What is asked >>
A. In the Red Hot Chili Peppers piece, how much is Warner paying the band for three albums?
B. Rewrite the Red Hot Chili Peppers piece between "IT’S 2:00 A.M." and "a cover story.", inclusive, substituting "security guards" for "bouncers".
C. Pick up the Red Hot Chili Peppers piece after its final sentence and keep writing.

Higher Ground

IT’S 2:00 A.M. AT THE LISTENING PARTY FOR THE new Red Hot Chili Peppers album Blood Sugar Sex Magik, and I’m kneeling before Rick Rubin. Perched on the Sphinx-like producer’s shoulder, in the Hollywood moonlight, is his latest client, Peppers bass player Flea, whose staring green eyes glow out of the shadows. Suddenly, the bouncers dispatch a reveler headfirst down the mansion’s stone steps with unnecessary roughness. Rubin and Flea don’t notice. Unsmilingly, they wonder why I’ve come to the party but haven’t come to interview them. I explain I’ll be getting to that later, but Flea keeps bitching about how it better be a cover story.

It was one of those times when I wished I had bigger balls and had said: “Look Flea, you were on the cover a year ago, and you didn’t even deserve it then. Why? Because you and your band, more than any other band in rock, have failed to actualize your potential, that’s why. And now Warner is paying you 5.7 million bones for three albums? Give me a break. All that dough spent, all that stink raised, and all that ink spilled, and you’ve come up with what, one gold album? You’re just like your boy Agassi, who never wins the big ones, now does he? In fact, you shouldn’t have pimped for Nike with him, you should have been in his ad for Canon, saying ‘Image Is Everything.’ ‘Cause that’s all you are: tube steaks in tube socks, flexed pecs and strained necks, punk ‘n’ funk ‘n’ junk. So yo bro’, take all that crap and shove it up yer tattooed ass!”

Source excerpt >>
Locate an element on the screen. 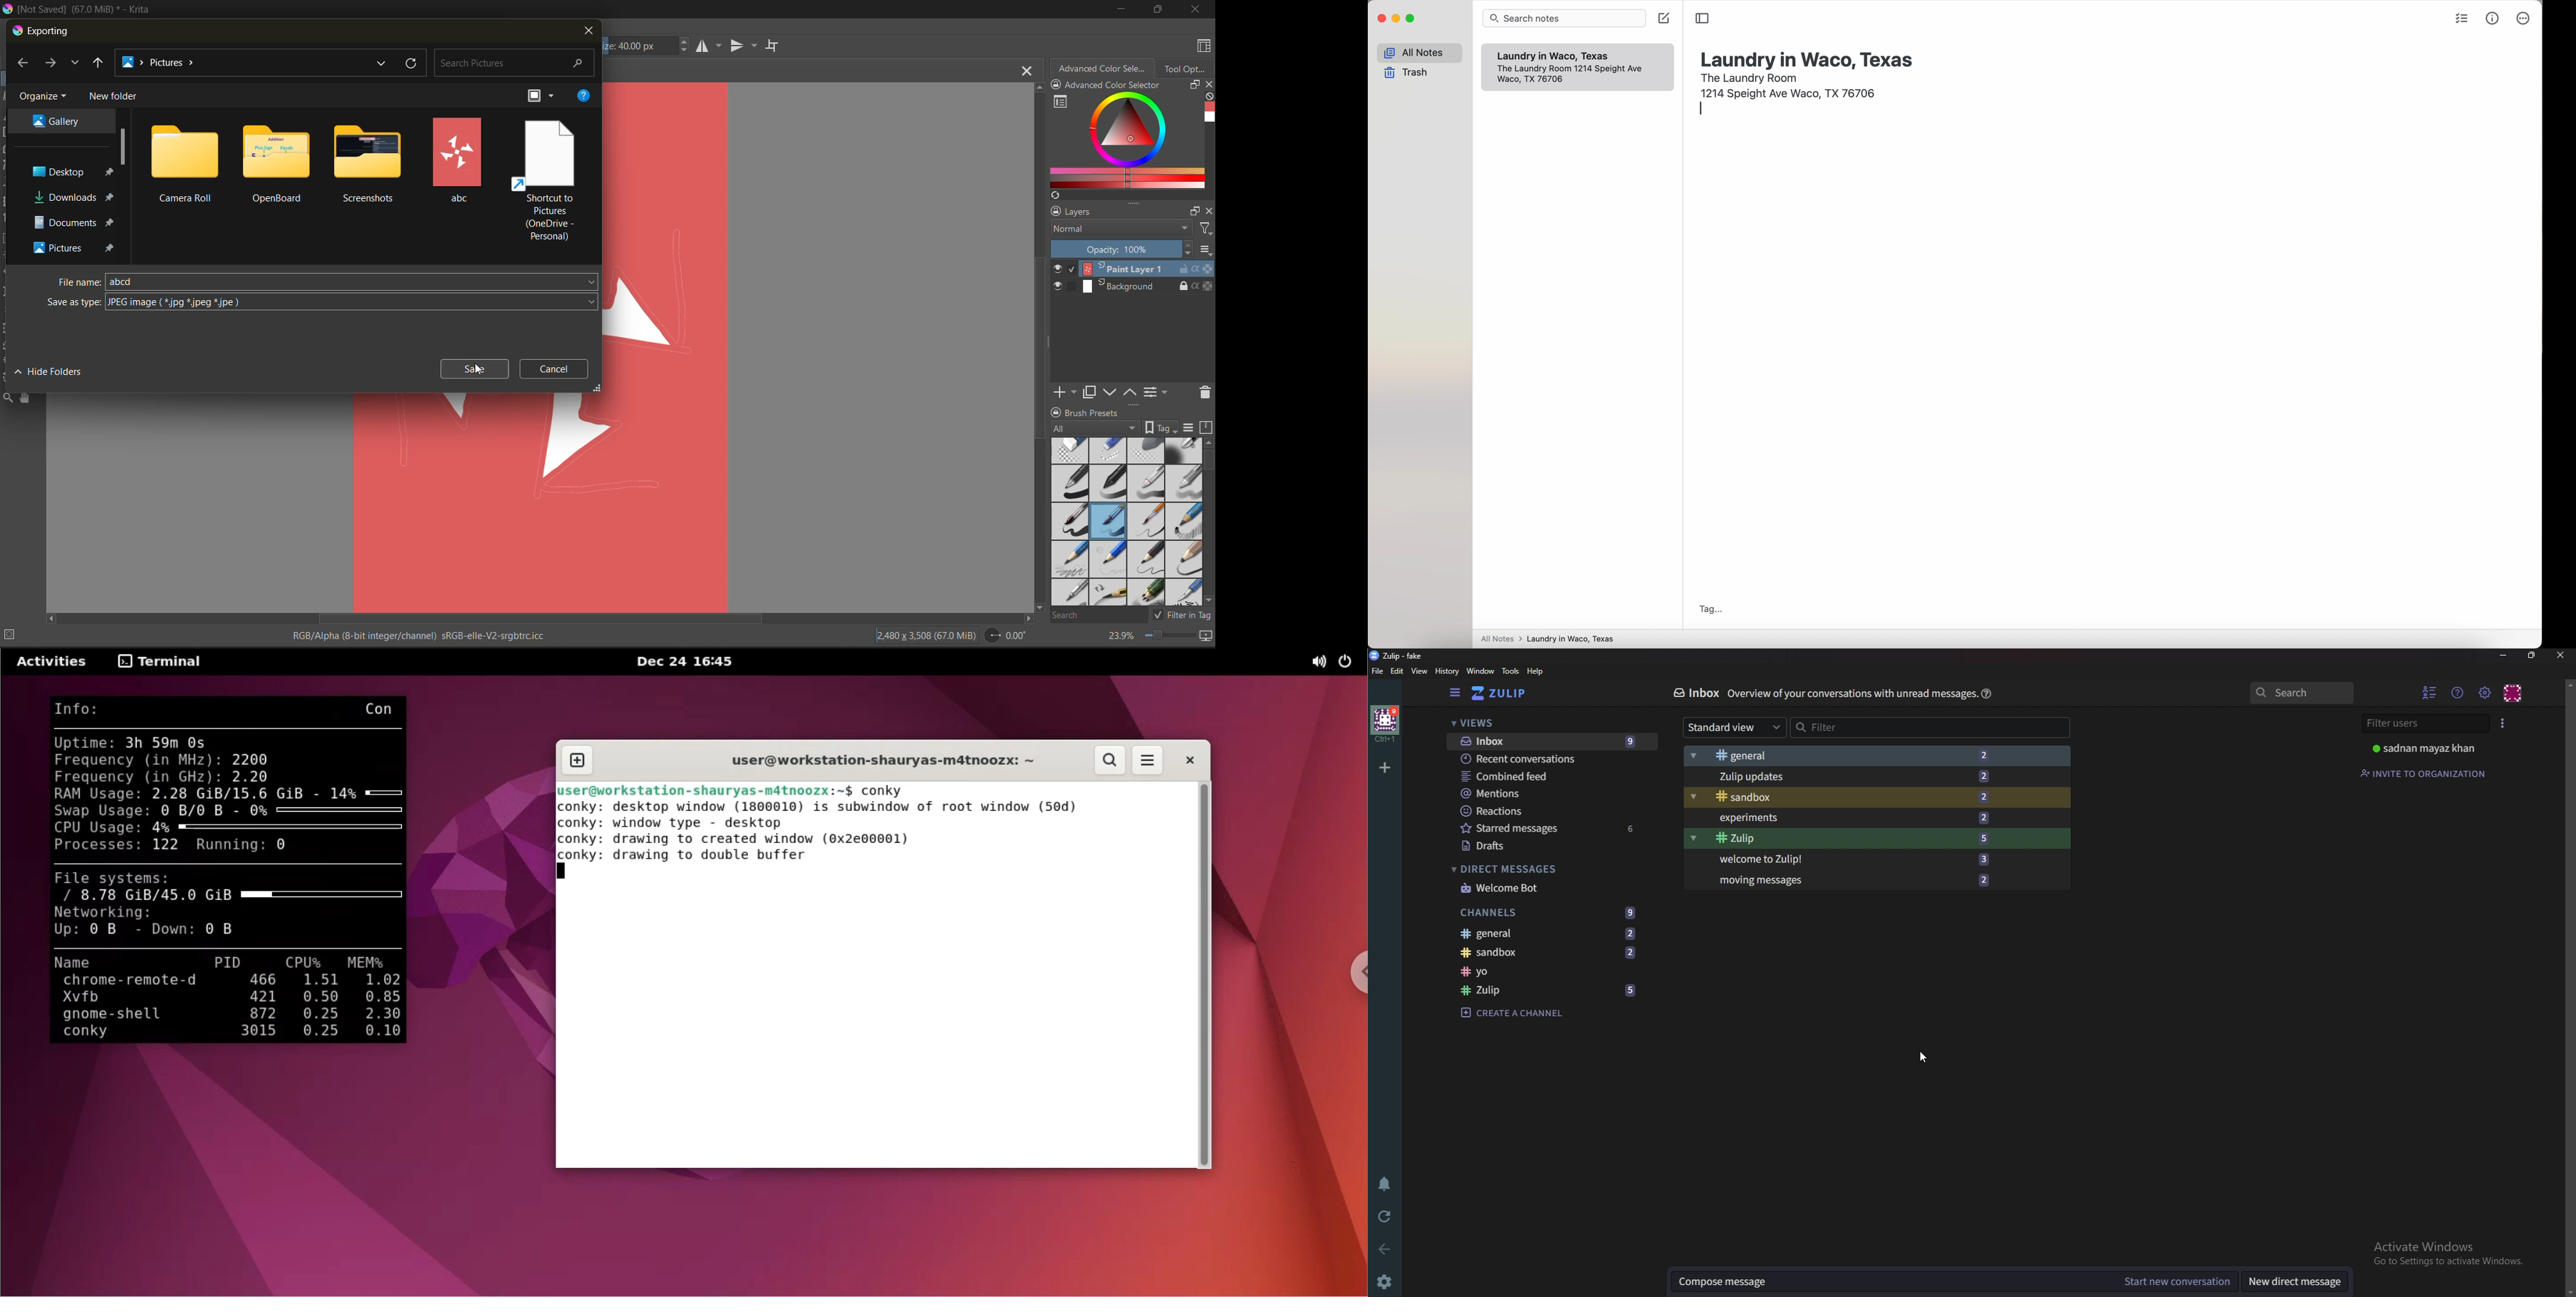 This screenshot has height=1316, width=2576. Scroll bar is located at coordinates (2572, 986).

Solved problems >>
A. 5.7 million

B.
IT’S 2:00 A.M. AT THE LISTENING PARTY FOR THE new Red Hot Chili Peppers album Blood Sugar Sex Magik, and I’m kneeling before Rick Rubin. Perched on the Sphinx-like producer’s shoulder, in the Hollywood moonlight, is his latest client, Peppers bass player Flea, whose staring green eyes glow out of the shadows. Suddenly, the security guards dispatch a reveler headfirst down the mansion’s stone steps with unnecessary roughness. Rubin and Flea don’t notice. Unsmilingly, they wonder why I’ve come to the party but haven’t come to interview them. I explain I’ll be getting to that later, but Flea keeps bitching about how it better be a cover story.

C.
A FEW WEEKS LATER SOME FRIENDS TAKE ME TO A QUIET barbecue at Anthony Kiedis’s white box Bau-house up near the Hollywood sign. We’re asked to take off our shoes before entering. When introduced, I don’t identify myself as a writer. Kiedis’s mom is there, as is actress Ione Skye, Kiedis’s old girlfriend. She’s with her new boyfriend, Beastie Boy Adam Horovitz, but this doesn’t appear to bother Kiedis.

The party is L.A., very ‘90s. There are no drugs or drink, only Hansen’s Natural Soda and the American Spirit cigarettes Kiedis smokes which contain only “natural tobaccos.” I talk to a gray-beard with leathery skin and tattoos who turns out to be “Dr. Detox,” rehab consultant to the stars. In Keeping with this mood, Doug Feiger of the Knack shows up and, smiling beatifically, hugs Bob Forrest of Thelonious Monster. “Have you gotten high today?” Feiger asks with very L.A., very ‘90s concern.

Flea arrives, grumpy with tonsillitis. He doesn’t remember me from the listening party but scowls nonetheless.

I finally face the Peppers some weeks later, over dinner at a Santa Monica Boulevard restaurant called Dan Tana’s. The place is filled with 50-year-olds – it’s all mahogany walls, burgundy leather booths, and muted lighting. The kind of place where comedian Richard Belzer feels at home. (When we left, he leapt up and crowed, “Hey guys, remember me? Alan Thicke Show, ’83.”)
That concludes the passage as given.